Diante do grau de mobilização e interesse de religiosos com temas envolvendo ameaças à fé cristã, é surpreendente (e até estranho) o silêncio de grupos do tipo diante das agressões registradas no último mês contra o padre Lino Allegri, pároco da Igreja da Paz, na Aldeota. Desde uma missa em 4 de julho, quando fez críticas à condução de Jair Bolsonaro da pandemia de Covid-19 no Brasil, o sacerdote vem enfrentando a reação de um grupo de apoiadores do presidente, que chega a "montar vigílias" contra ele no templo.
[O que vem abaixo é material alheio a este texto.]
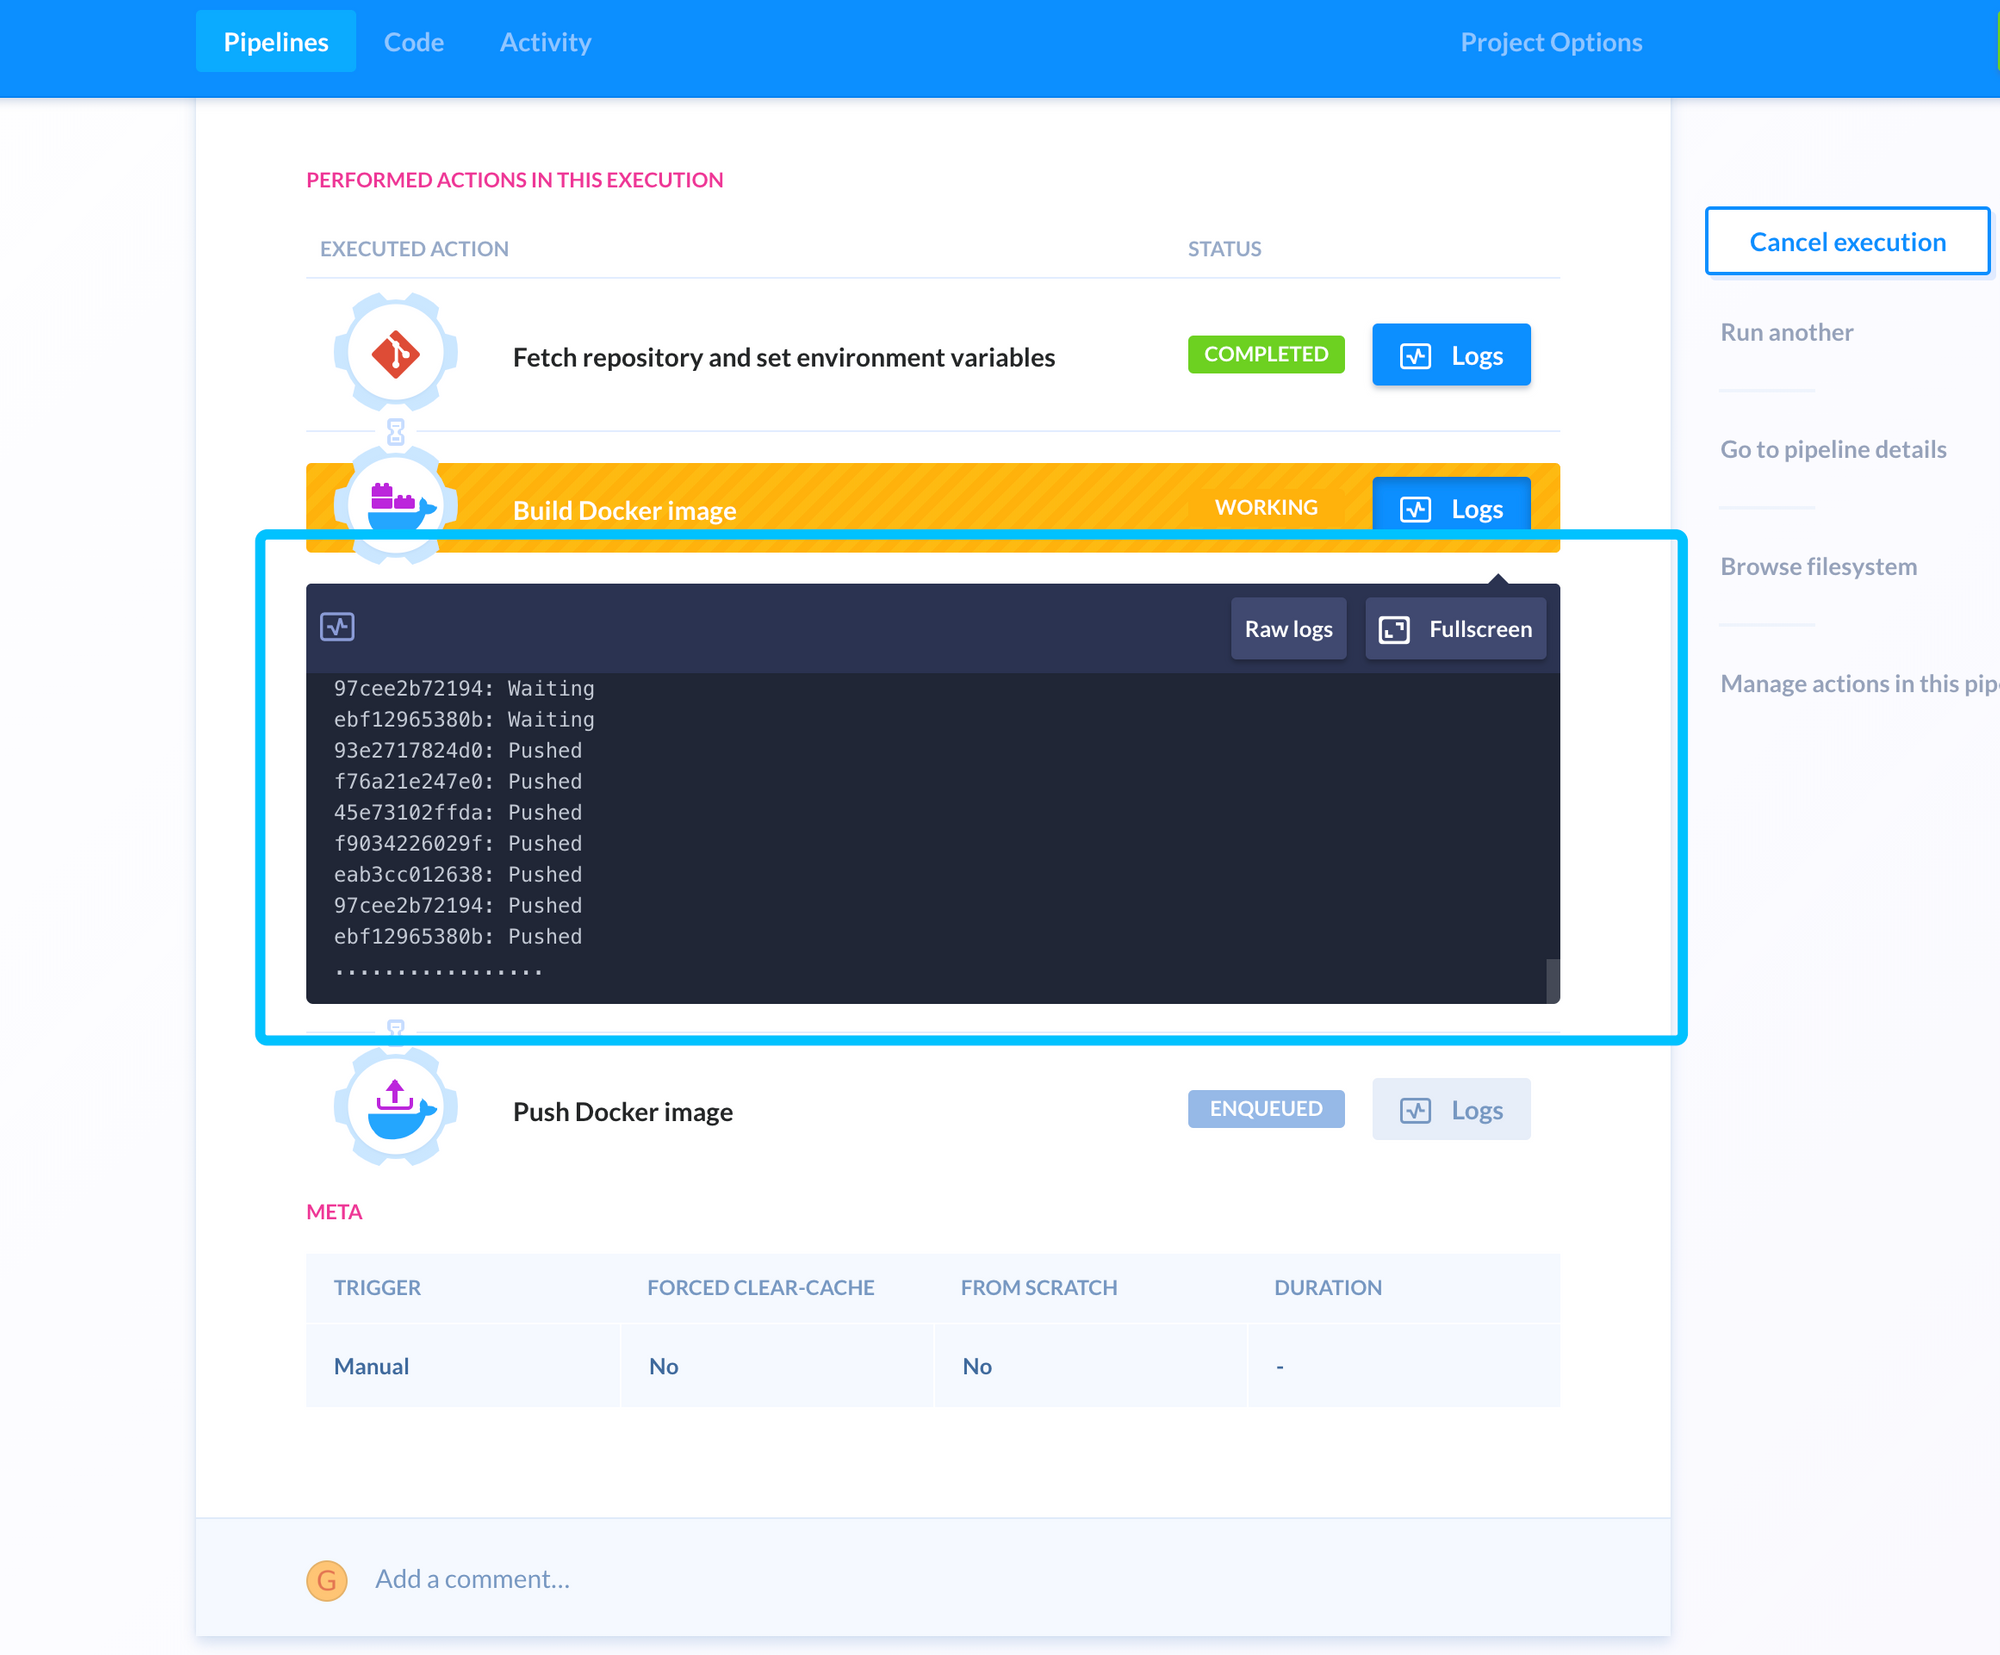Expand logs to Fullscreen

pos(1455,629)

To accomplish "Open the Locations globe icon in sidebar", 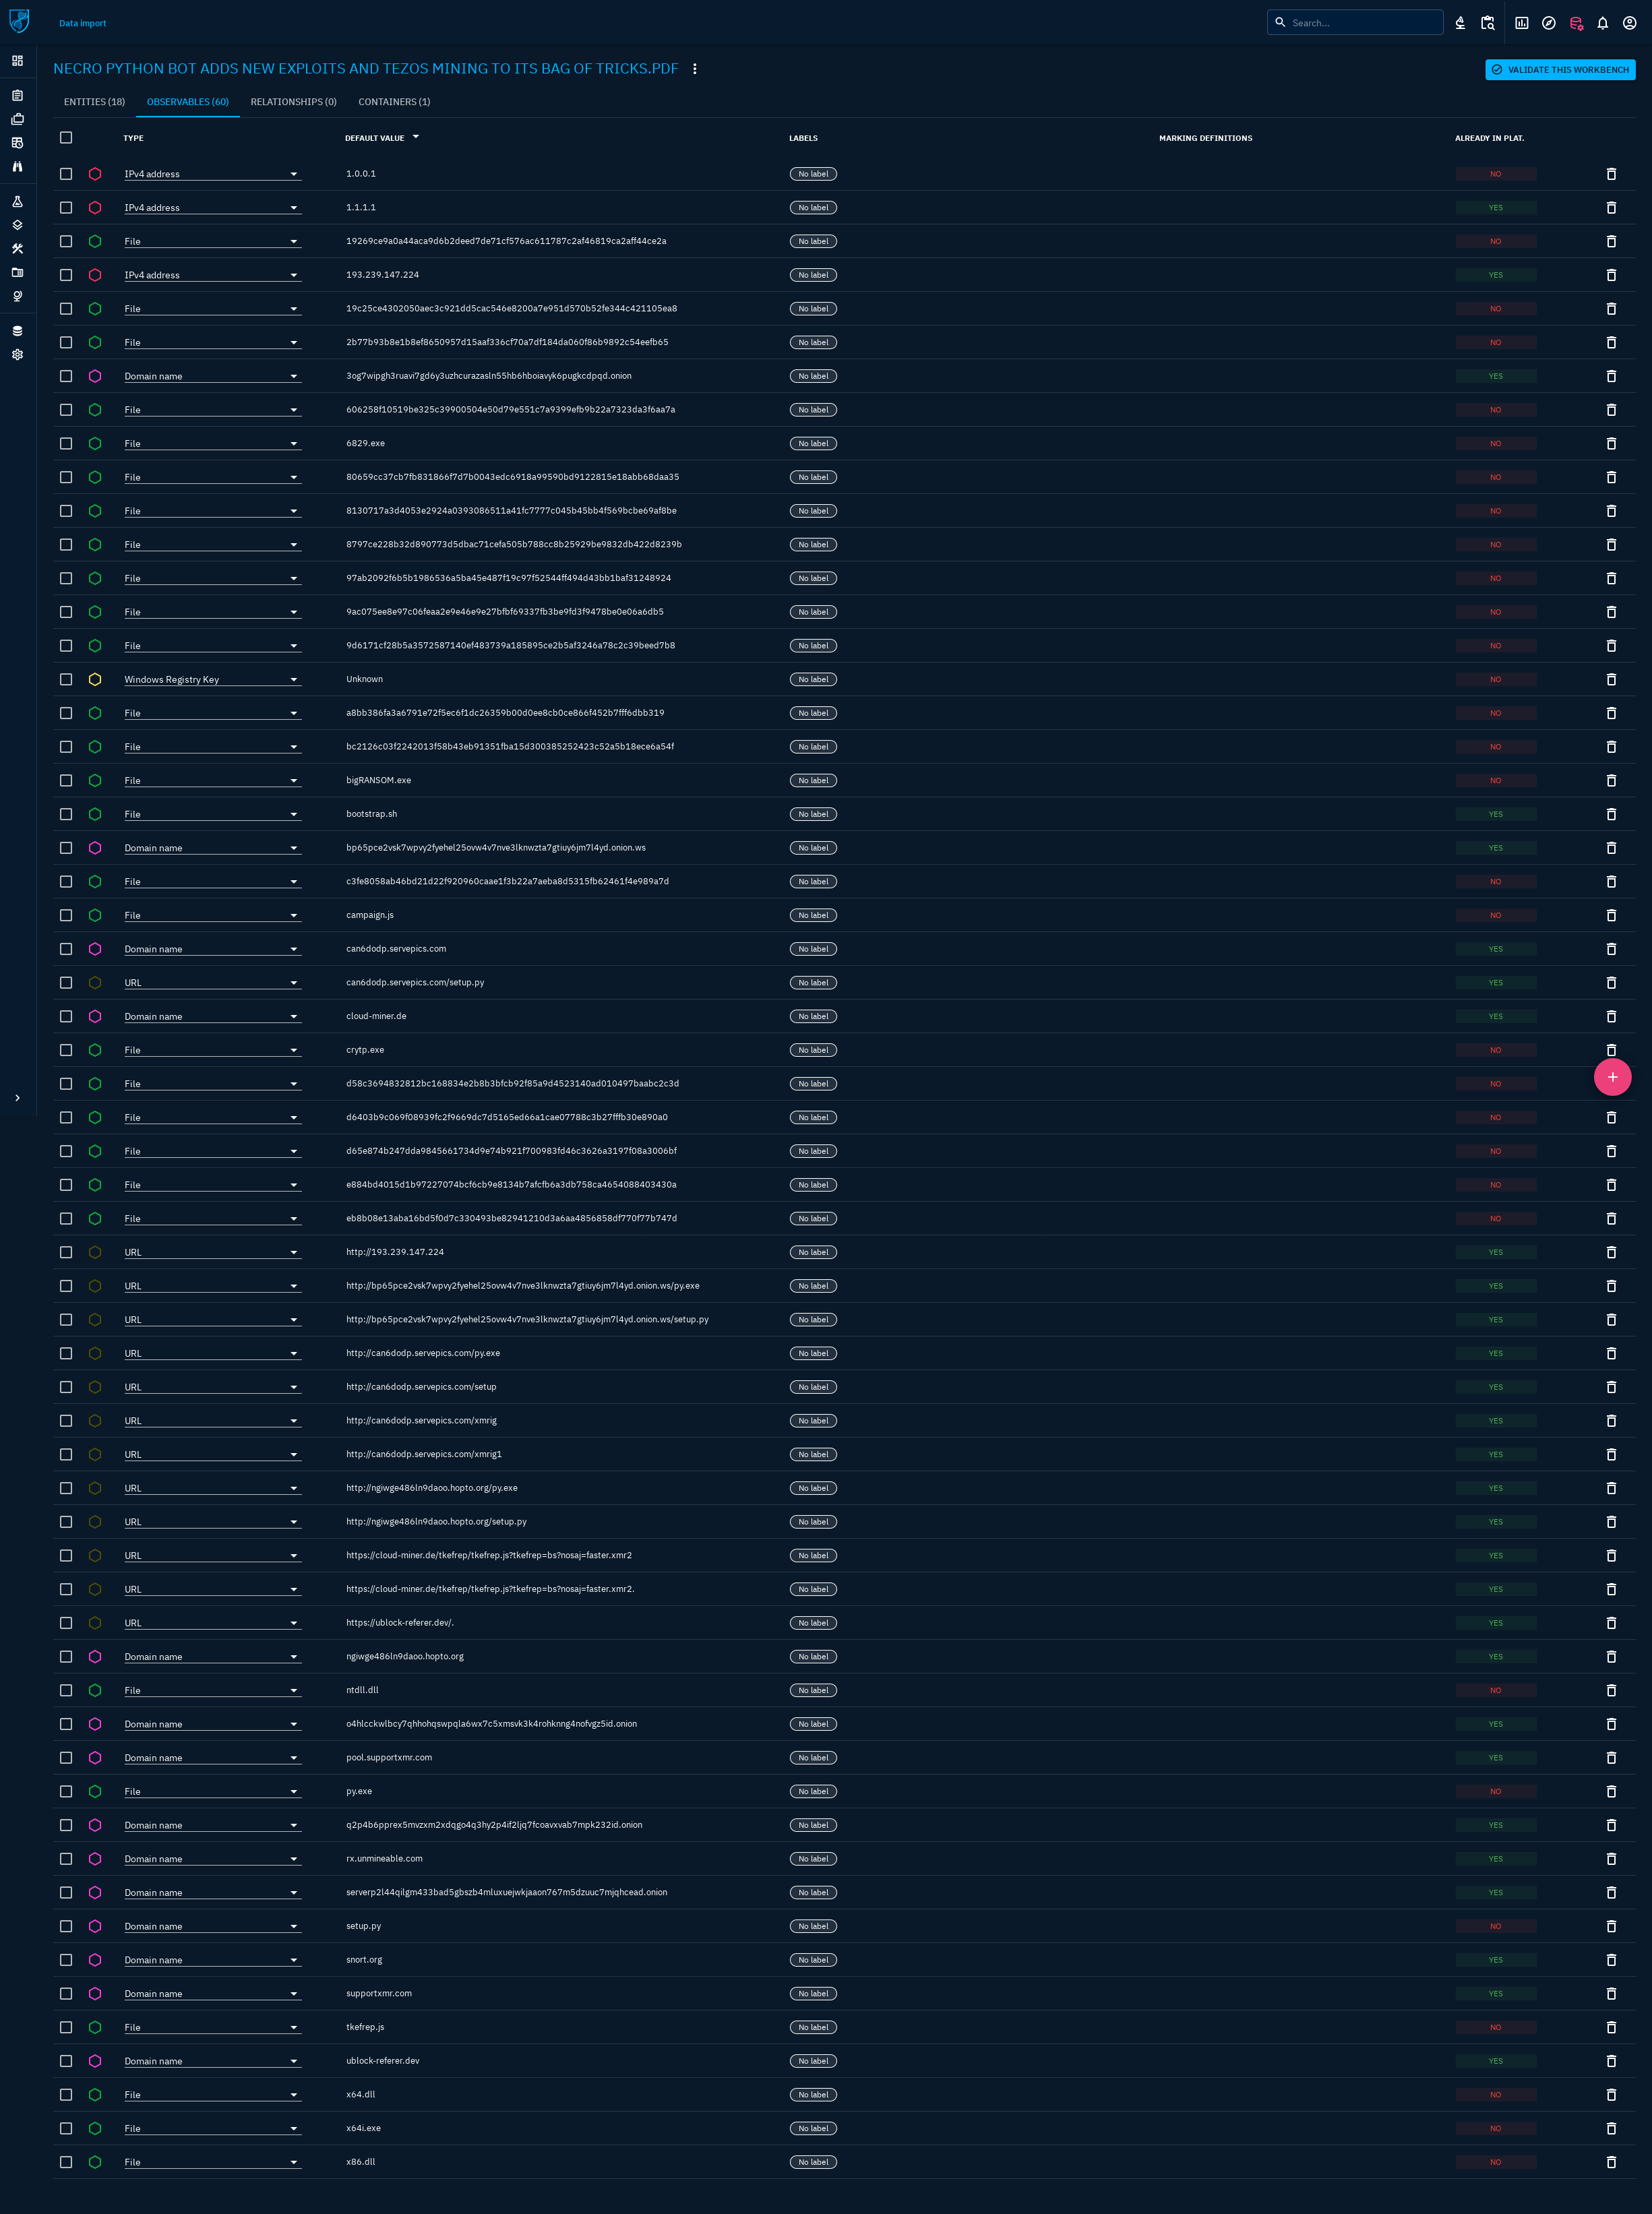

Diante do risco à integridade física do padre, a Arquidiocese de Fortaleza em um primeiro momento afastou Lino das missas, com medo da intensificação das ameaças. É caso claro, portanto, de episódio onde a violência e a intolerância impediram um cristão de exercer sua fé livremente. E tudo isso sem qualquer comentário ou defesa mais incisiva dos deputados que tanto denunciavam a tal cristofobia.

Silêncio

Como é a lógica? Se o religioso envolvido não for de denominação evangélica ou conservadora, a prática de intolerância restaria menos configurada? Símbolos da fé cristã são mais dignos de proteção que o livre direito de professar o cristianismo como o pároco bem entender? Difícil compreender.

Em seu projeto de lei contra a cristofobia, o próprio Apóstolo Luiz Henrique pontua que "criticar não é o mesmo que intolerância", "desde que isso seja feito sem desrespeito ou ódio". No texto, estão previstas medidas até contra "hostilidade" contra símbolos da fé cristão. Difícil entender como isso não se encaixaria no caso do padre italiano.

Mais curioso ainda é ver que, no caso, uma rede de acolhimento e solidariedade ao padre se formou justamente pelo outro segmento do parlamento, frequentemente acusado de promover práticas anti-religião. Logo após o primeiro registro das agressões contra o padre Lino, foram várias as manifestações de deputados de esquerda como Acrísio Sena (PT) e Renato Roseno (Psol) neste sentido. Até agora, o apoio padre vítima de ameaças e violências não encontra grande reciprocidade entre segmentos mais religiosos.